196   Così Beatrice; e io, che tutto ai piedi 
  d'i suoi comandamenti era divoto,
  la mente e li occhi ov' ella volle diedi.

109   Non scese mai con sì veloce moto
  foco di spessa nube, quando piove
  da quel confine che più va remoto,

112   com' io vidi calar l'uccel di Giove 
  per l'alber giù, rompendo de la scorza,
  non che d'i fiori e de le foglie nove;
                                                                                                                    

115   e ferì 'l carro di tutta sua forza;
  ond' el piegò come nave in fortuna,
  vinta da l'onda, or da poggia, or da orza.
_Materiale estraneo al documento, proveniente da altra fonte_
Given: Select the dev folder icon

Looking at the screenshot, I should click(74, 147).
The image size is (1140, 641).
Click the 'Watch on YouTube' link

118   Poscia vidi avventarsi ne la cuna
  del trïunfal veiculo una volpe
  che d'ogne pasto buon parea digiuna;

121   ma, riprendendo lei di laide colpe,
  la donna mia la volse in tanta futa
  quanto sofferser l'ossa sanza polpe.

124   Poscia per indi ond' era pria venuta, 
  l'aguglia vidi scender giù ne l'arca
  del carro e lasciar lei di sé pennuta;

127   e qual esce di cuor che si rammarca,
  tal voce uscì del cielo e cotal disse:
  «O navicella mia, com' mal se' carca!».

130   Poi parve a me che la terra s'aprisse
  tr'ambo le ruote, e vidi uscirne un drago
  che per lo carro sù la coda fisse;
                                                                                                                     

133   e come vespa che ritragge l'ago,
  a sé traendo la coda maligna,
  trasse del fondo, e gissen vago vago.

136   Quel che rimase, come da gramigna
  vivace terra, da la piuma, offerta
  forse con intenzion sana e benigna,

139   si ricoperse, e funne ricoperta 
  e l'una e l'altra rota e 'l temo, in tanto
  che più tiene un sospir la bocca aperta.

142   Trasformato così 'l dificio santo 
  mise fuor teste per le parti sue,
  tre sovra 'l temo e una in ciascun canto.
                                                                                                                       

145  Le prime eran cornute come bue,
  ma le quattro un sol corno avean per fronte:
  simile mostro visto ancor non fue.

148   Sicura, quasi rocca in alto monte, 
  seder sovresso una puttana sciolta
  m'apparve con le ciglia intorno pronte;

151   e come perché non li fosse tolta,  
  vidi di costa a lei dritto un gigante;
  e basciavansi insieme alcuna volta.
                                                                                                                        

154  Ma perché l'occhio cupido e vagante
  a me rivolse, quel feroce drudo
  la flagellò dal capo infin le piante;

157   poi, di sospetto pieno e d'ira crudo,
  disciolse il mostro, e trassel per la selva,
  tanto che sol di lei mi fece scudo

160   a la puttana e a la nova belva.